▶ **WHAT THE EXERCISE ASKS**
Without including any pictures, reproduce the full listing exactly.

◆ ◆ ◆ ◆

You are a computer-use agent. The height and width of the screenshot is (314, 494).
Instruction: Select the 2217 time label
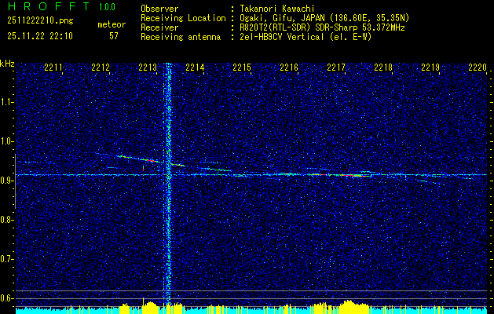(x=336, y=67)
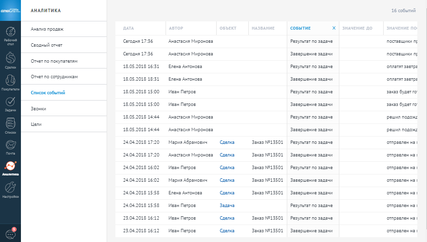The height and width of the screenshot is (242, 427).
Task: Click the Автор column header
Action: click(x=176, y=28)
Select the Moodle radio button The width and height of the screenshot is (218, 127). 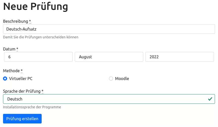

◆ ◆ ◆ ◆

▶ **RESPONSE BELOW**
You are a computer-use agent. The height and width of the screenshot is (314, 494).
Instruction: Select the 2217 time label
(x=336, y=67)
The height and width of the screenshot is (242, 427).
Task: Click the Автор column header
Action: click(x=176, y=28)
Select the Moodle radio button The width and height of the screenshot is (218, 127). 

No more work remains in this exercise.